Remember folks, I am not a lawyer.
On Tuesday the U.S. Court of Appeals for the District of Columbia Circuit ruled on a Freedom of Information Act (FOIA) lawsuit (H/T G. William Thomas) involving the Office of Science and Technology Policy (OSTP) and the Competitive Enterprise Institute (CEI). The CEI had requested documents under FOIA, and as part of that request sought emails from an email account that OSTP Director John Holdren has from the Woods Hole Research Center (where he served as director prior to becoming OSTP Director).

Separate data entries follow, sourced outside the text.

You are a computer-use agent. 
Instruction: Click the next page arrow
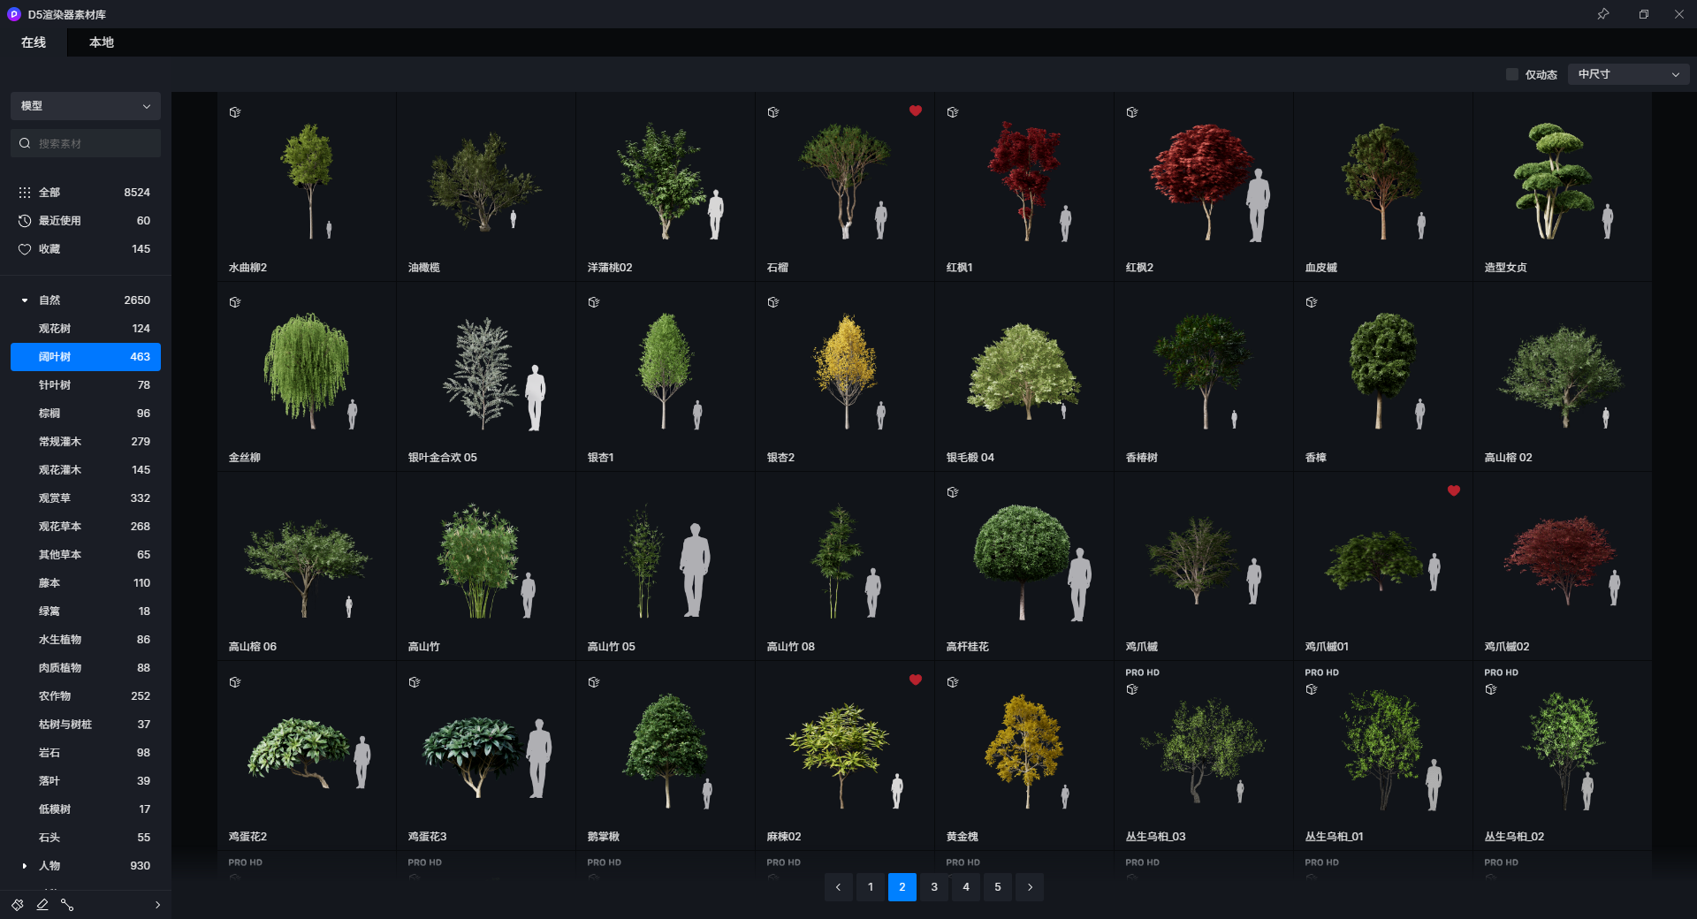[1030, 887]
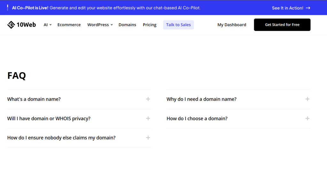Click plus icon for nobody else claims my domain

pyautogui.click(x=148, y=138)
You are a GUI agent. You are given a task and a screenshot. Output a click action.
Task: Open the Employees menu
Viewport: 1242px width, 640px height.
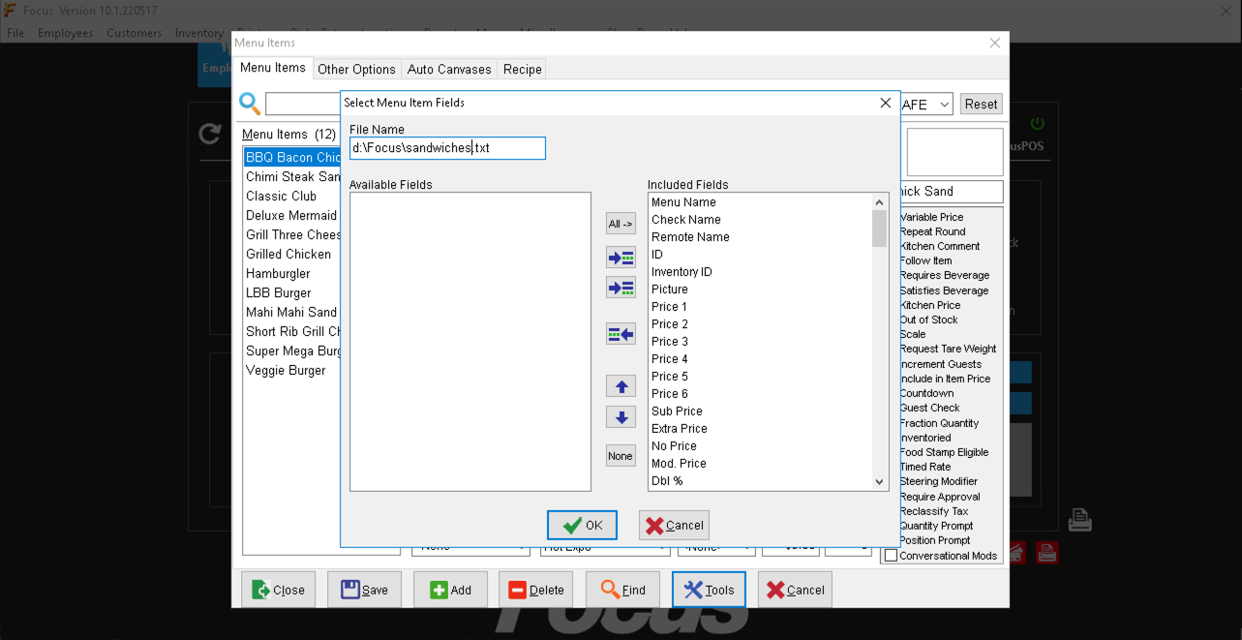[x=64, y=32]
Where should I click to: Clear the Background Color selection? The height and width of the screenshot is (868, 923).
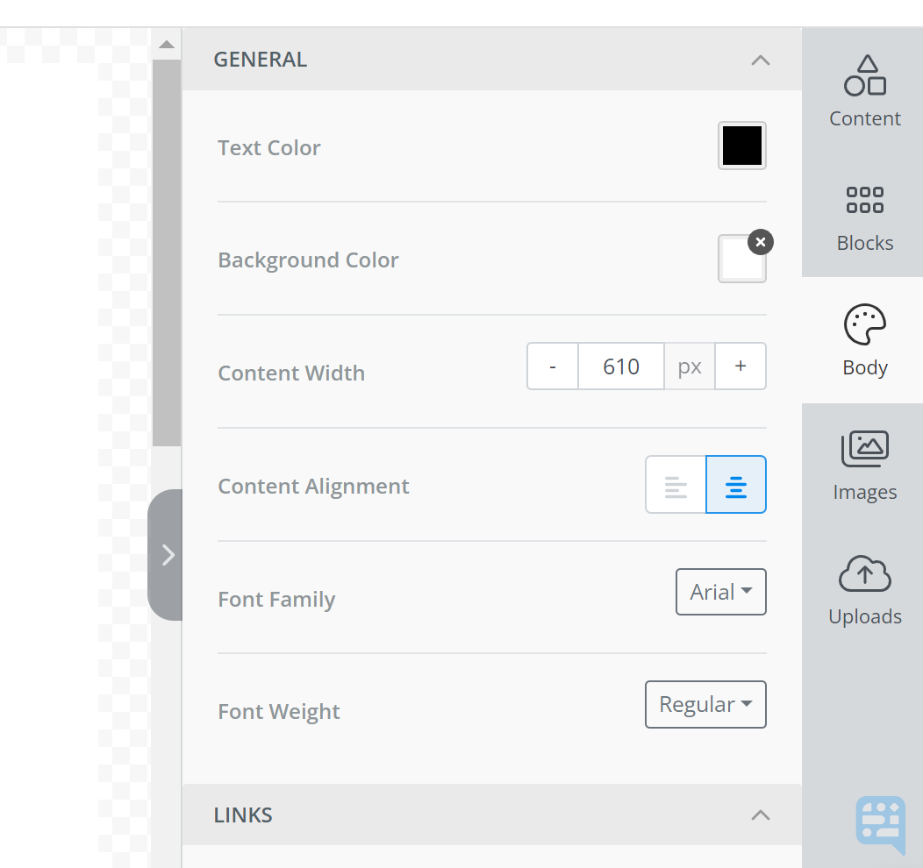761,242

At first blush you may consider this an overreach, but according to the ruling (page 3), the OSTP had previously shown in a separate FOIA lawsuit involving CEI that Director Holdren had used the Woods Hole account for work related purposes. The proof was a Vaughn Index produced by OSTP, so the agency had to know that there would be work-related email on the Woods Hole account. (I have not been able to find the Vaughn index in question, which was complicated immensely by the Court failing to cite the specific case. The FOIA improvements signed into law earlier this week can’t come fast enough.)
Those who follow the news may find this annoyingly familiar. While the case currently dominating the news is more involved, and has the extra wrinkle of involving classified material, public officials have been using private email for public business for a while. Personally, I don’t think it should be permitted in any instance. (And this kind of nonsense is not limited to federal officials.)

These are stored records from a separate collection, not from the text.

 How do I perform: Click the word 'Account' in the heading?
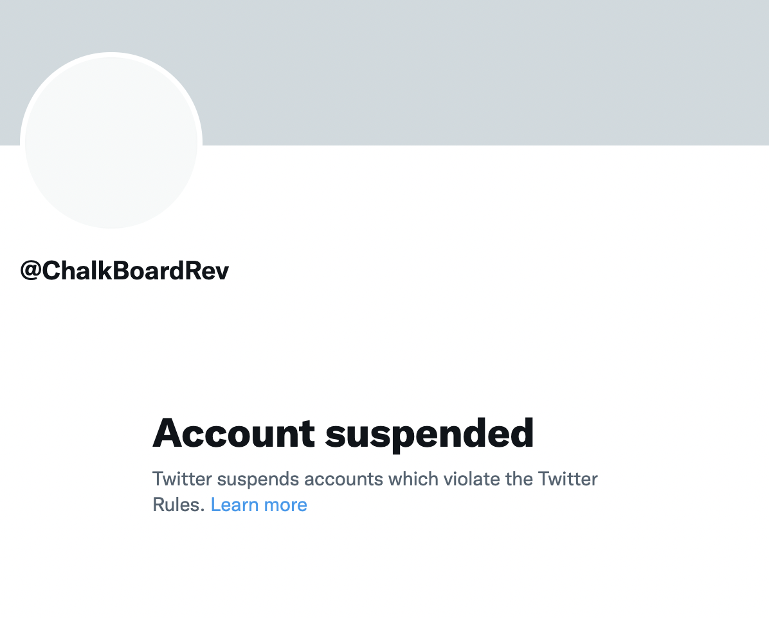click(x=233, y=433)
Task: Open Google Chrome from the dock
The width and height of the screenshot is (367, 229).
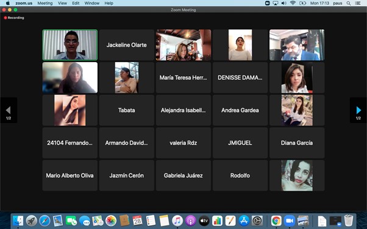Action: pyautogui.click(x=276, y=220)
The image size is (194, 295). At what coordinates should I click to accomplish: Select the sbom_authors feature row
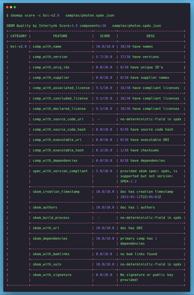(45, 207)
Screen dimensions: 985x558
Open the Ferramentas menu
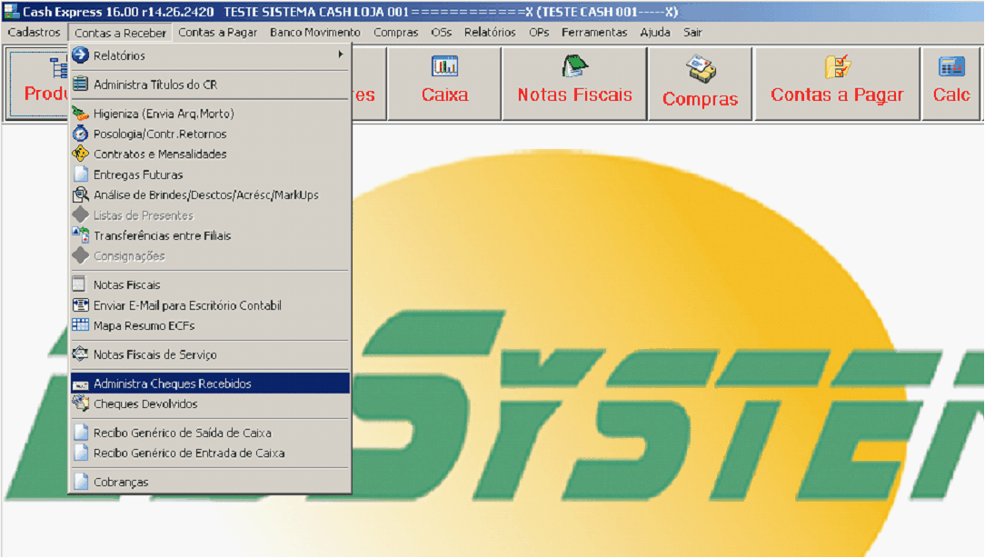pos(593,32)
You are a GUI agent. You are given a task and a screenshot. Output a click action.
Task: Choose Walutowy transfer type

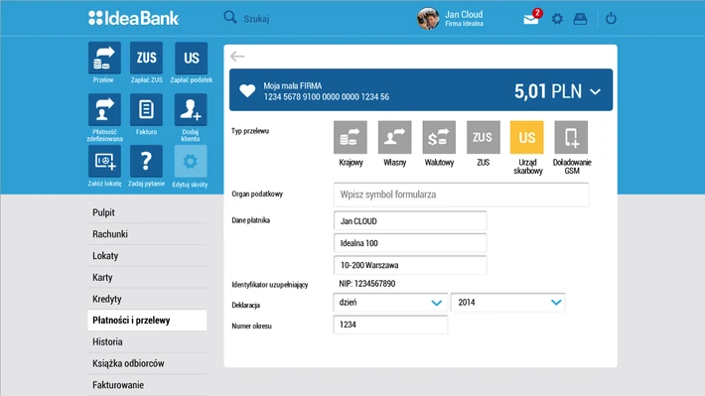[439, 137]
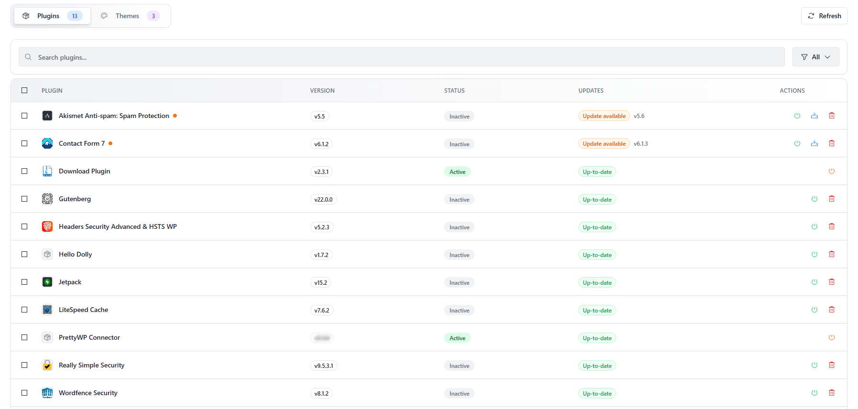Delete the Jetpack plugin with trash icon
Image resolution: width=858 pixels, height=409 pixels.
click(x=831, y=282)
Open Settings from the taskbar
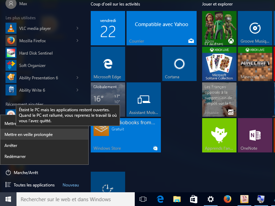 coord(211,199)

And this is where I might differ with those concerned about fishing expeditions conducted into personal email accounts. If there had been no evidence to suggest Holdren was using a private account for government business, I would certainly consider it an overreach for CEI to want OSTP to search Holdren’s private email. In that situation, CEI would need to demonstrate why it felt that documents relevant to its request could be expected on that account and the corresponding search would need to be very targeted.
The case will return to the district court that dismissed the case back in March 2015 for further proceedings. The OSTP may have other grounds to contest the production of these emails, and there will certainly be a new OSTP Director (perhaps one with an Acting in front) by the time the case is resolved.